TASK GOAL:
Can you copy, word for word, the part of the items below that opens with the line containing "Identify the location" and closes with the line containing "(1182, 970).", including both of those lines but leaving out the pictures?

ENTRIES PROVIDED:
[Start of section]

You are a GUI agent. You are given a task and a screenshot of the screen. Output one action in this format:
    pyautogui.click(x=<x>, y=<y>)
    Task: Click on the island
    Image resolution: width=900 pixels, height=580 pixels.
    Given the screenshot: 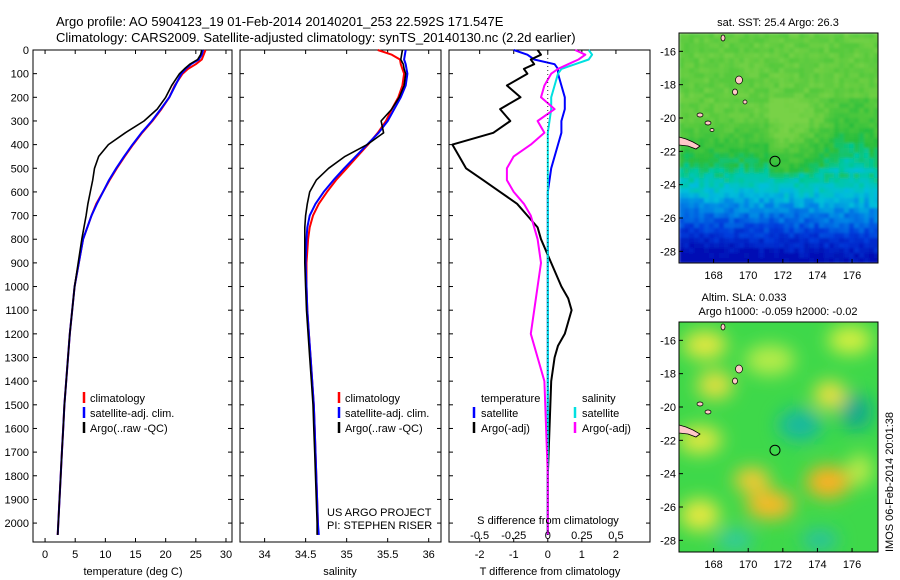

[End of section]
[Start of section]

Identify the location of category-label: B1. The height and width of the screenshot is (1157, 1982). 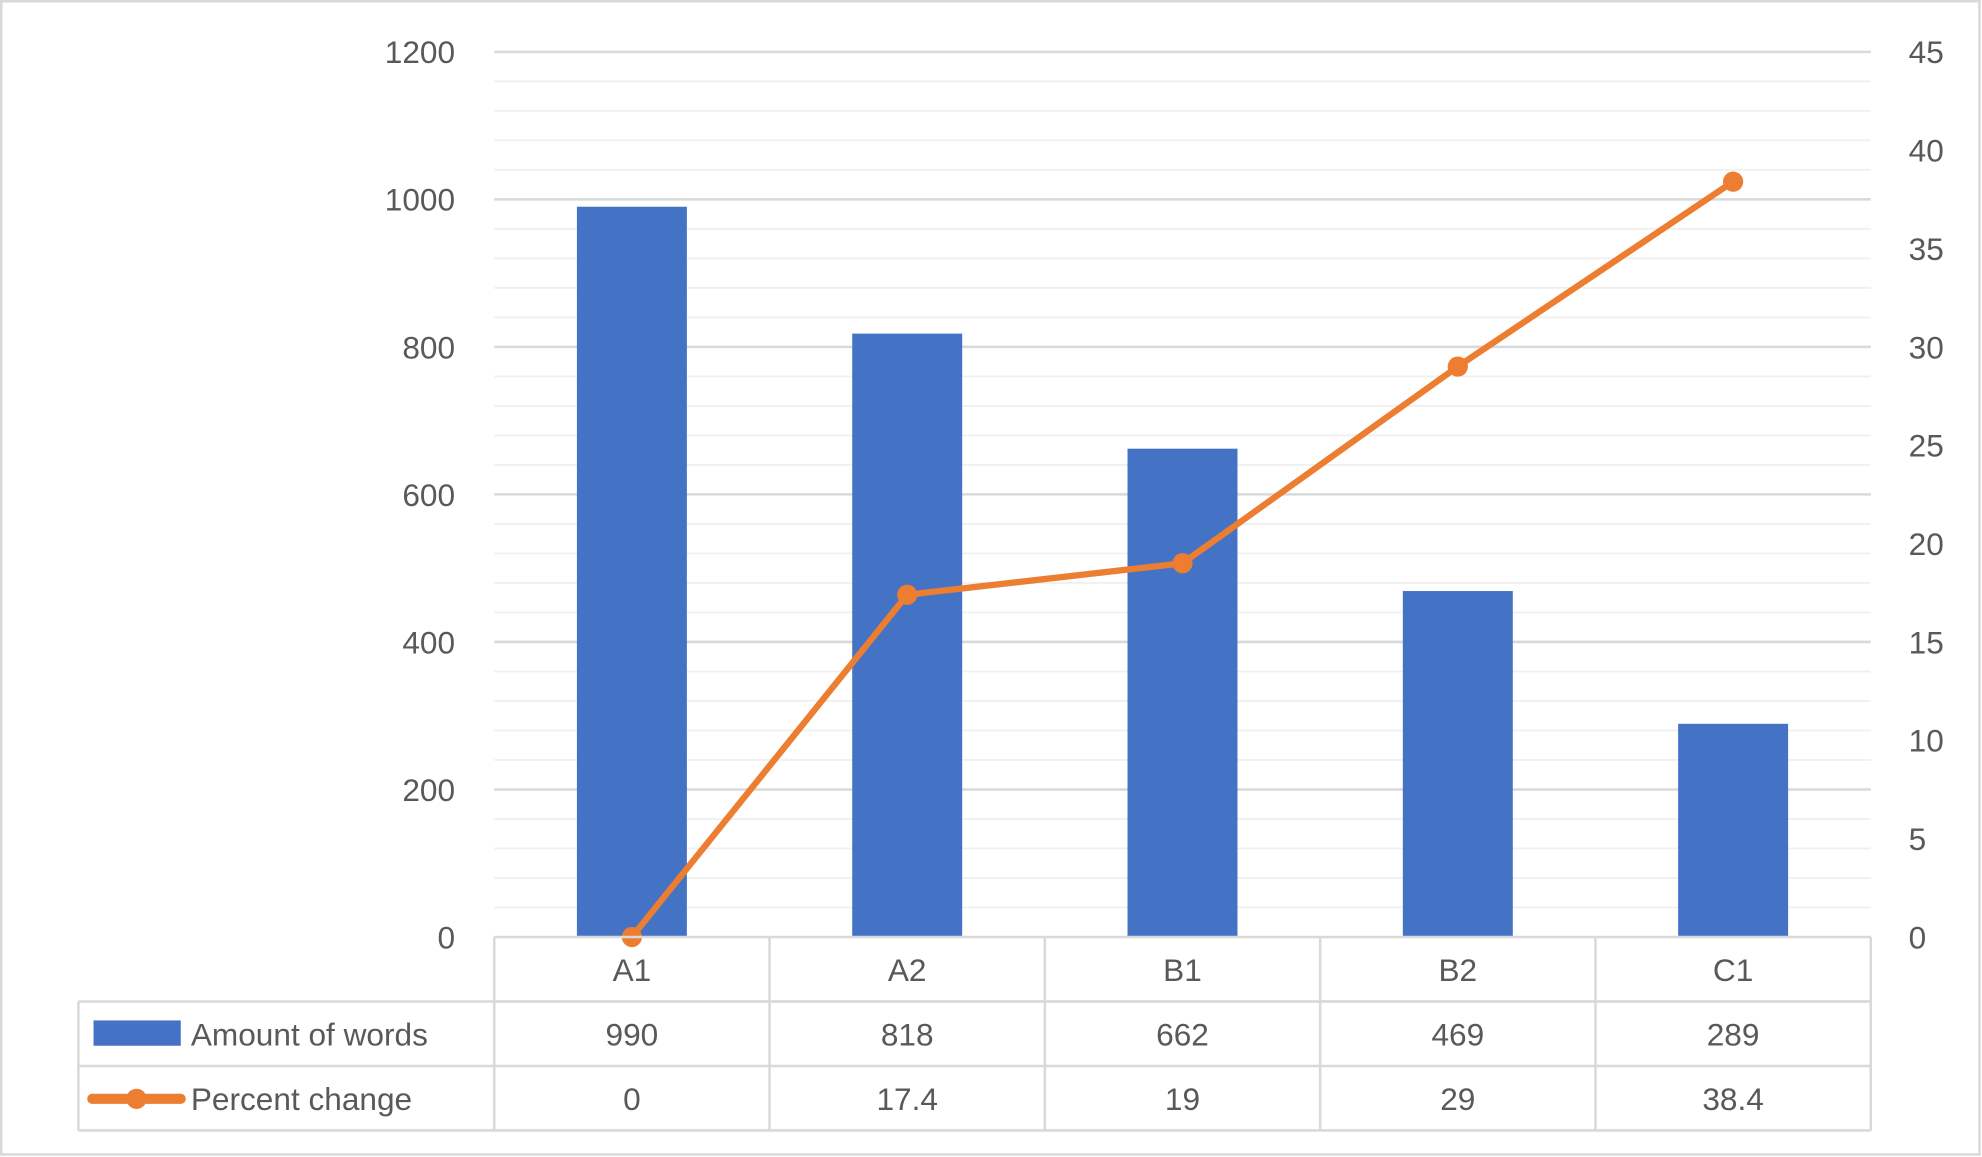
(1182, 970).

[End of section]
[Start of section]

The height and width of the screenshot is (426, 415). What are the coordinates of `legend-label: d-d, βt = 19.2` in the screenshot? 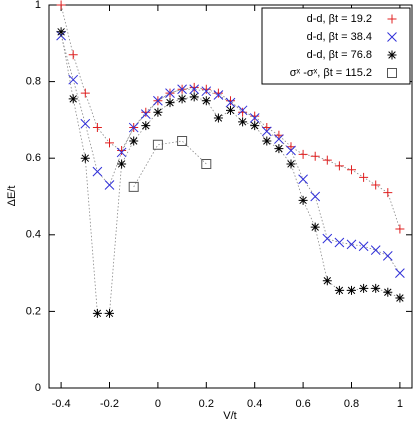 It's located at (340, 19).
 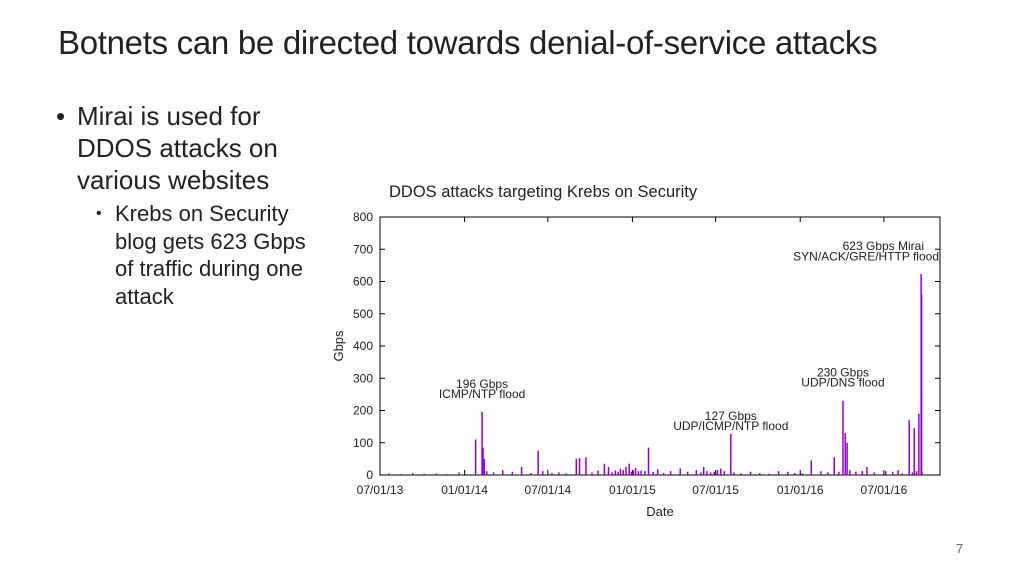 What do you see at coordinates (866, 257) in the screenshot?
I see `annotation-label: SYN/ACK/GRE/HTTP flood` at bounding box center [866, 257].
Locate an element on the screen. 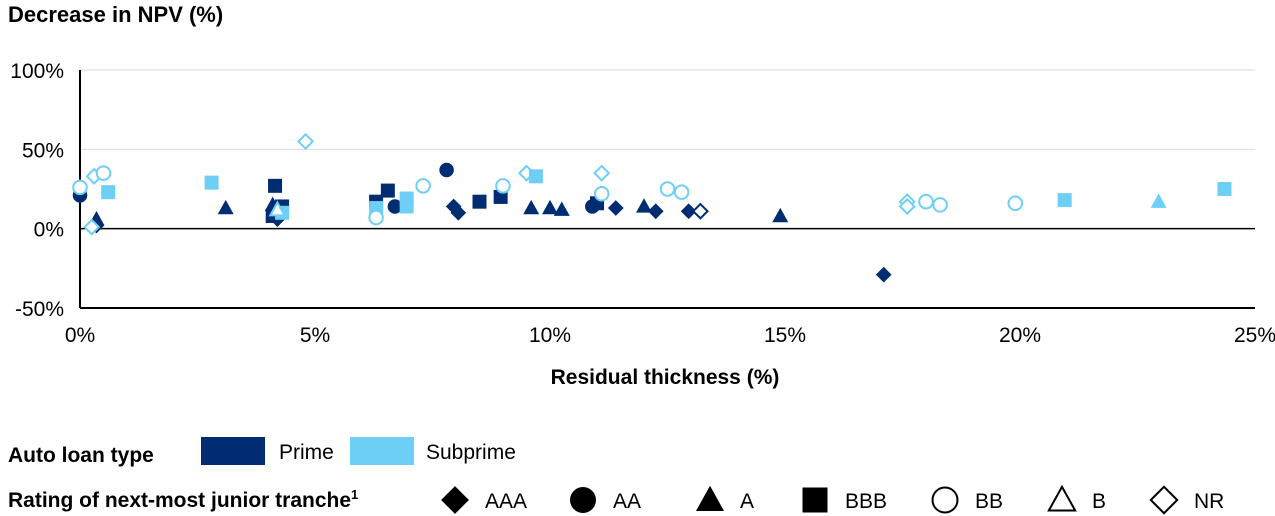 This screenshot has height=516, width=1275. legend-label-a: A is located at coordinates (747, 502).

[End of section]

SOLUTION:
Identify the location of category-label: B1. The height and width of the screenshot is (1157, 1982). 
(1182, 970).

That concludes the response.